(Stored data entries)
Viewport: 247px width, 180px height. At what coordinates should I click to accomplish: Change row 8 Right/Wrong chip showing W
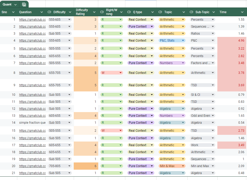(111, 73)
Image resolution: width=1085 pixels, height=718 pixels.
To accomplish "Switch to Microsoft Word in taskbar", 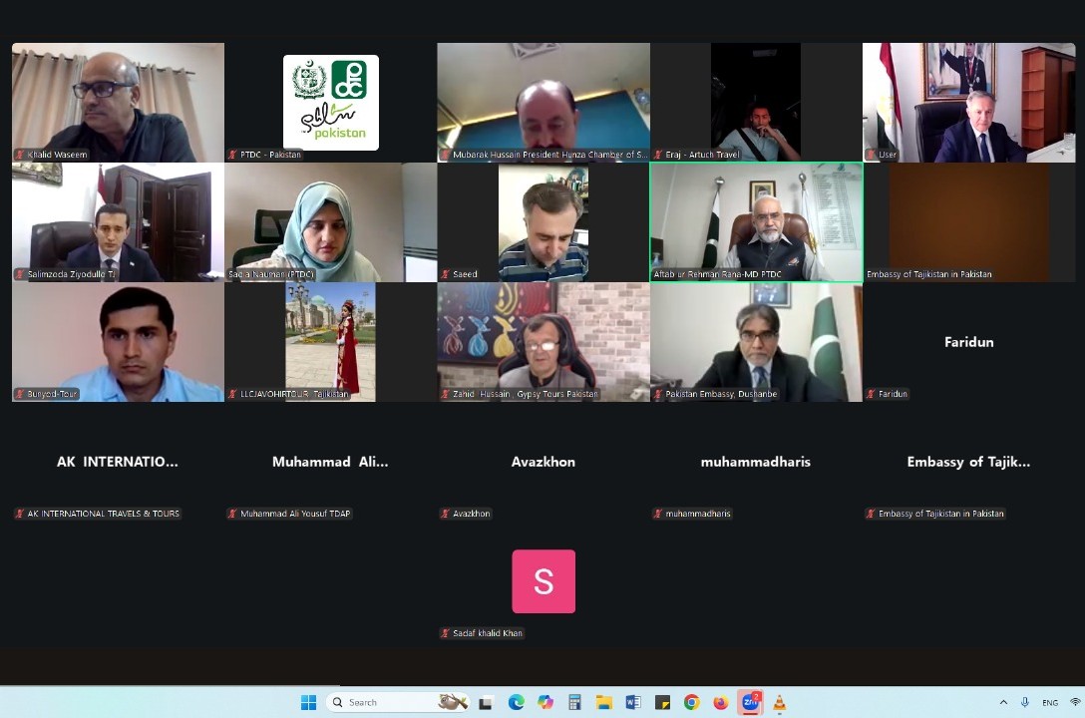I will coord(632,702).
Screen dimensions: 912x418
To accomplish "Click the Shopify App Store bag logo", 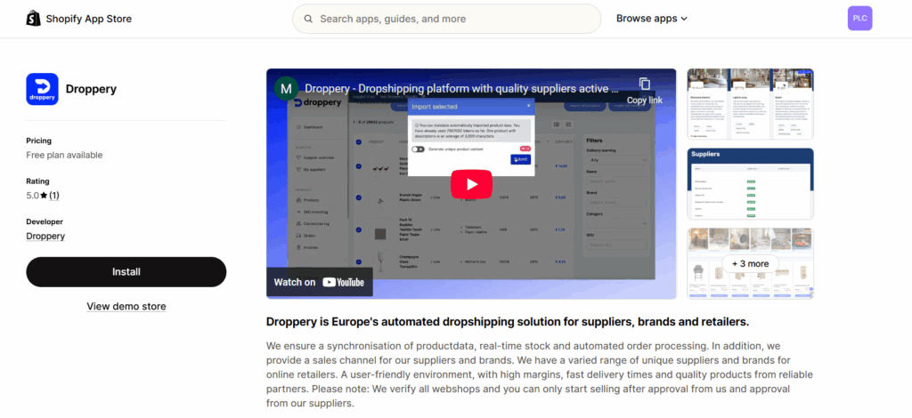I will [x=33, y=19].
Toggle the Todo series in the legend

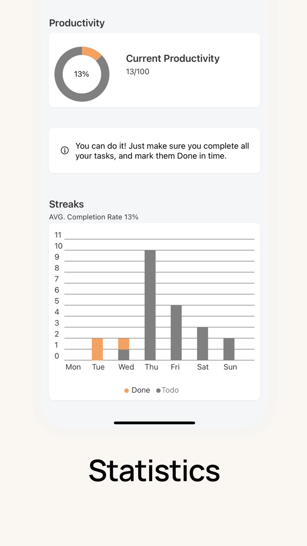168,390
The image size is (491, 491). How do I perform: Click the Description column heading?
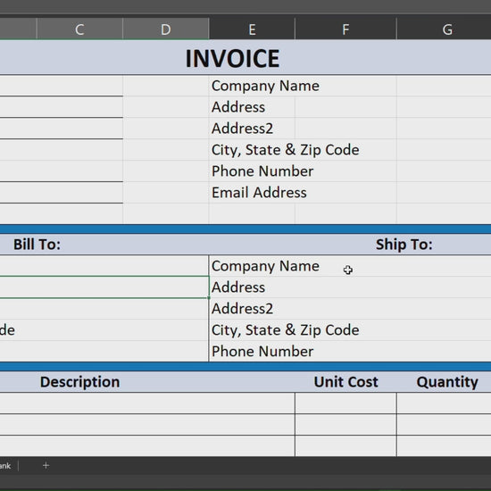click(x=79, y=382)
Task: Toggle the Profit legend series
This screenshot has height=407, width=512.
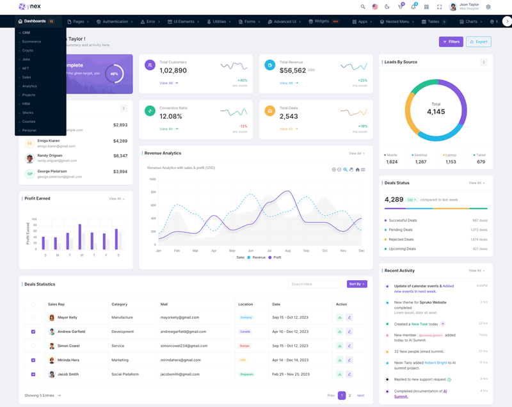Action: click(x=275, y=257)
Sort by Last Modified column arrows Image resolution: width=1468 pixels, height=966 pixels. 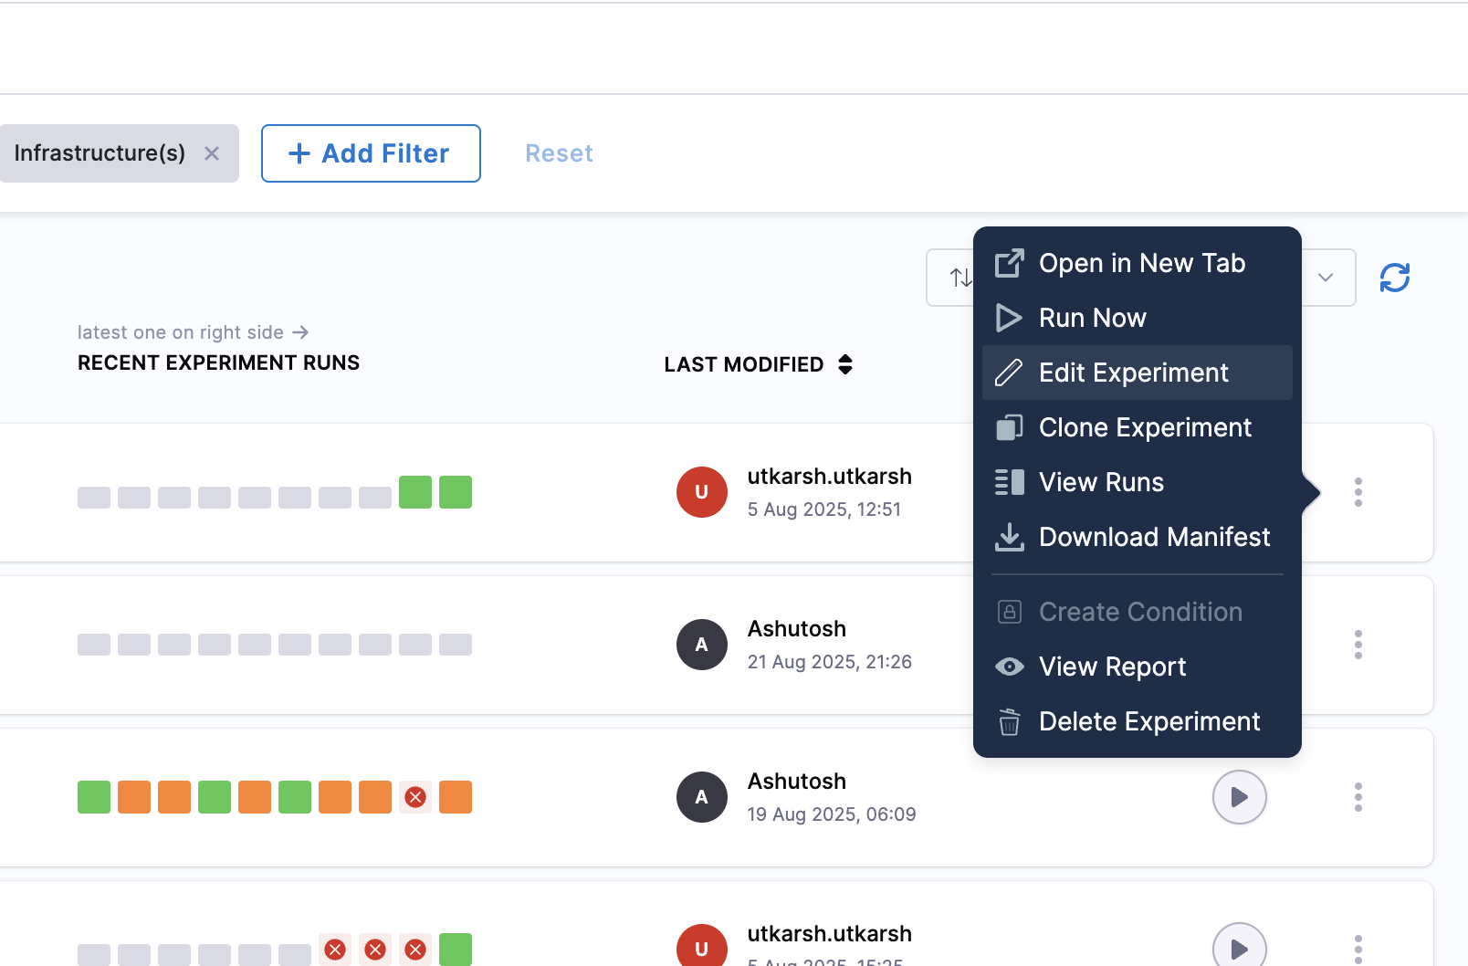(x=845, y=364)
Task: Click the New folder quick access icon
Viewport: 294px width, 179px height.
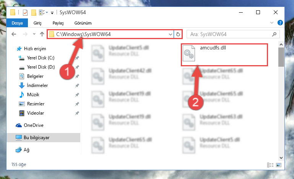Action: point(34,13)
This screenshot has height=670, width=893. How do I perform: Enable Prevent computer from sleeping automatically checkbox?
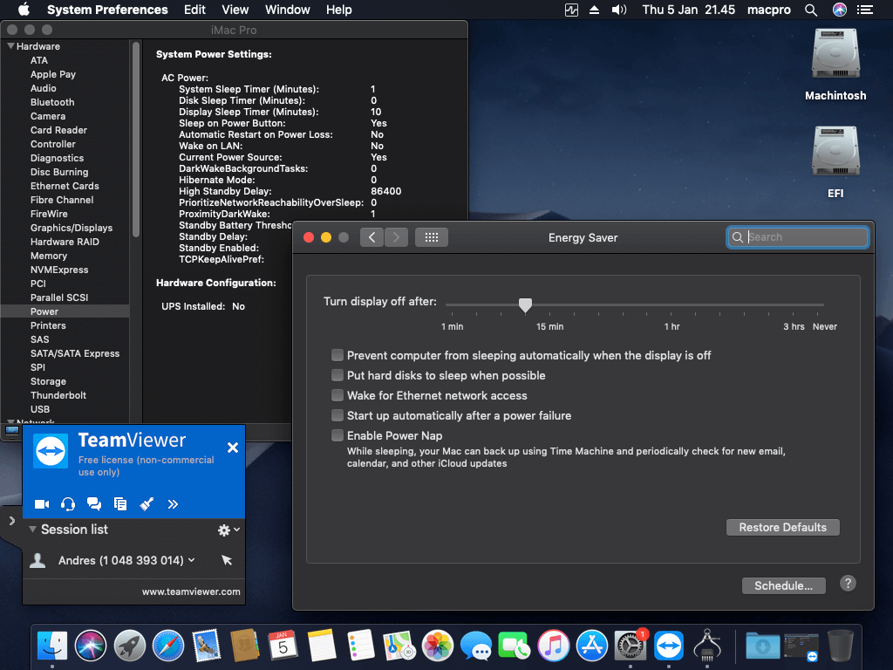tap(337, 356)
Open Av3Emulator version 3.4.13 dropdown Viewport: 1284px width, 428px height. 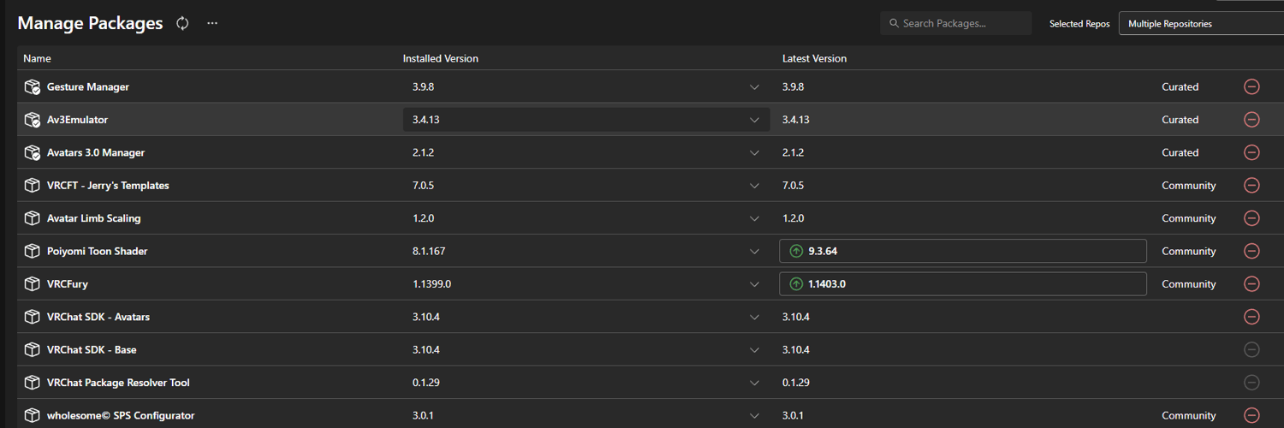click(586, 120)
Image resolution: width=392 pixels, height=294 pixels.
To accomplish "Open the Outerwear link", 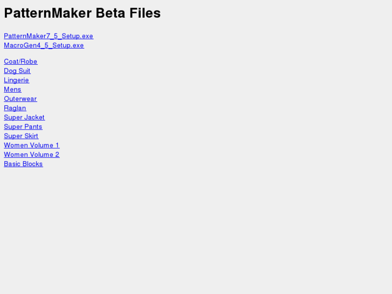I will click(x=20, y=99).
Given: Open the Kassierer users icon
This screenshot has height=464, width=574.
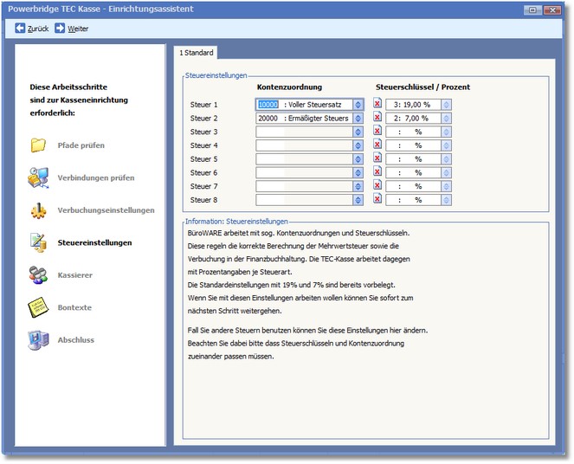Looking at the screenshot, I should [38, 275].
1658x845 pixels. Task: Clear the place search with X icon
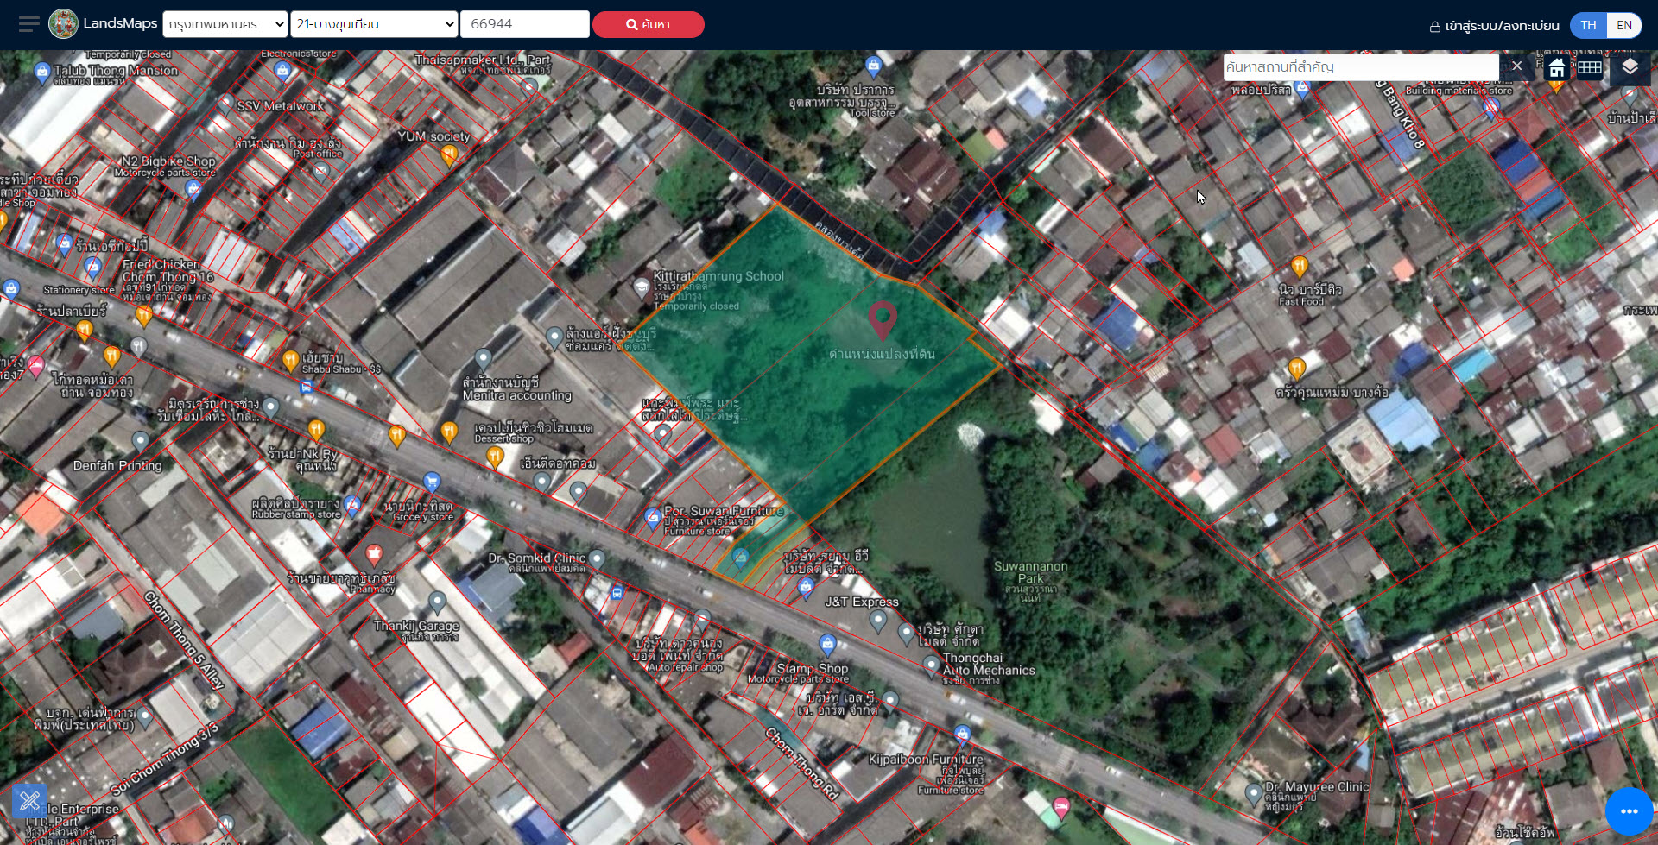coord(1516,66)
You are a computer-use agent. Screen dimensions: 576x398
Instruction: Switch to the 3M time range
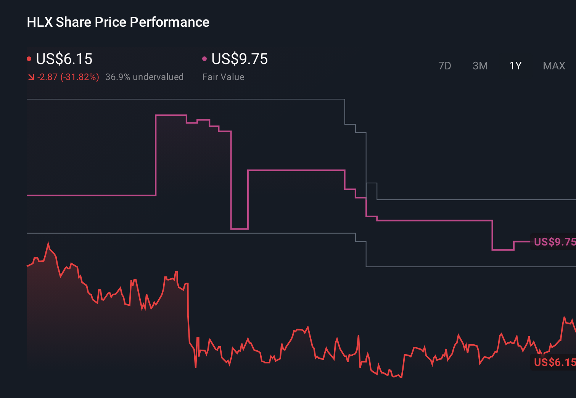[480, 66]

Work to be completed: Search the data above for the string "dimensions". Report every line where it is found.

Final answer:
Screen dimensions: 912x418
You are a computer-use agent. Screen dimensions: 576x398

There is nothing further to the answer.